#### Task objective
Print the lines of the listing below exactly, from the line that contains "Enable 使用用户名作为客户端 ID switch" through the end of the listing, with both ends included. Leave the pictures out of your answer.
+ + + +
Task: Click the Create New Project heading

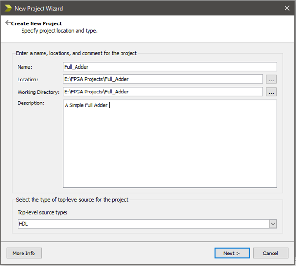Action: [37, 23]

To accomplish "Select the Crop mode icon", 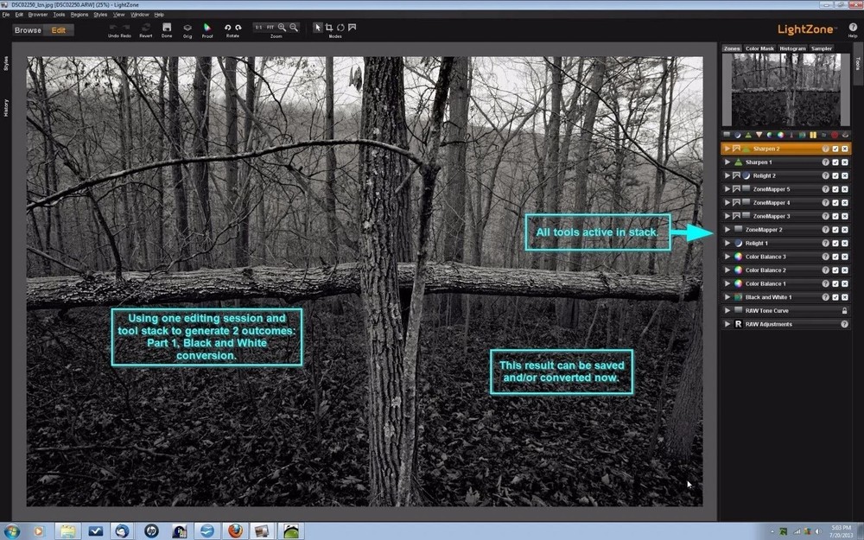I will (327, 26).
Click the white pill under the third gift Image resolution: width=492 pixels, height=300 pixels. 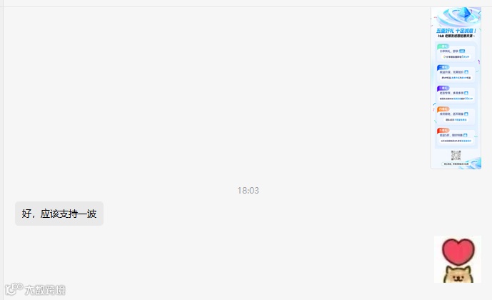456,99
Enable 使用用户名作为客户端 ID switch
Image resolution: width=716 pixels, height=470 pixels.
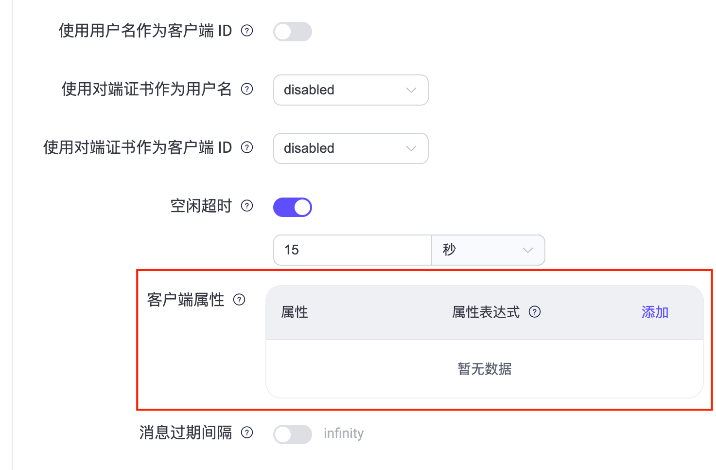coord(292,31)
+ + + +
#### Answer in full
Enable 使用用户名作为客户端 ID switch
Image resolution: width=716 pixels, height=470 pixels.
coord(292,31)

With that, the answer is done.